● Task to complete
Please print exactly the lines from the line containing "Task: Select the 6.7 rating badge" through the end of the data, no more, and keep pictures out of the copy.

● Data to examine
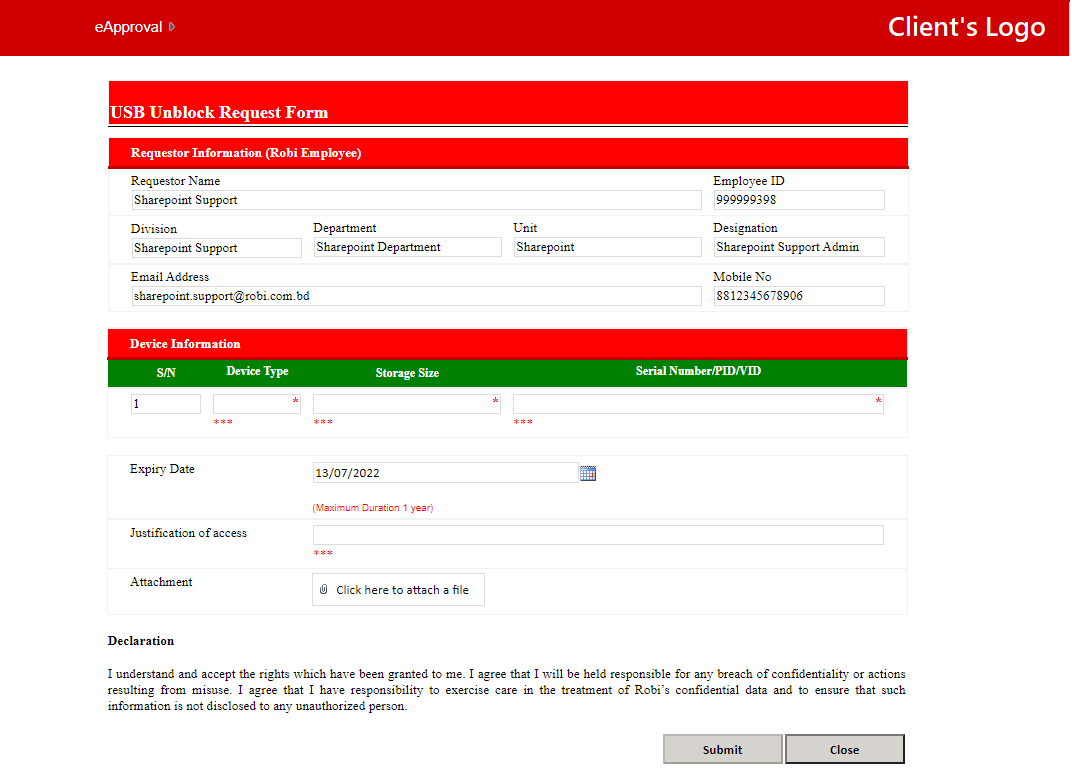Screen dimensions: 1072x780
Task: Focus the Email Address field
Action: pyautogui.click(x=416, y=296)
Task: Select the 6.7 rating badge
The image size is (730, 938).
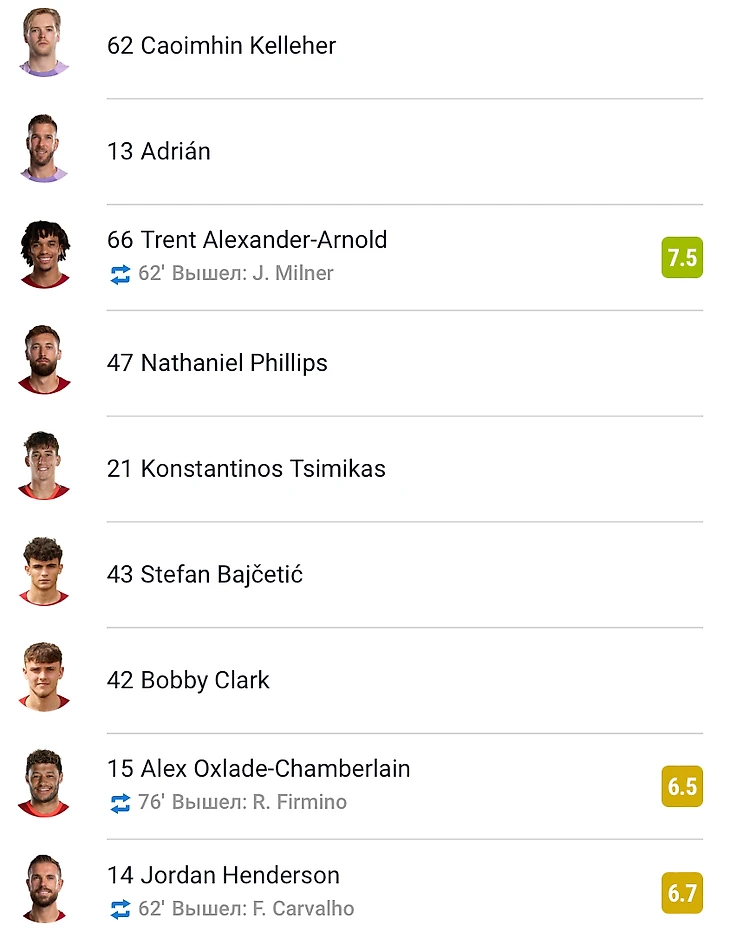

● Task response
Task: Select the 6.7 rating badge
The image size is (730, 938).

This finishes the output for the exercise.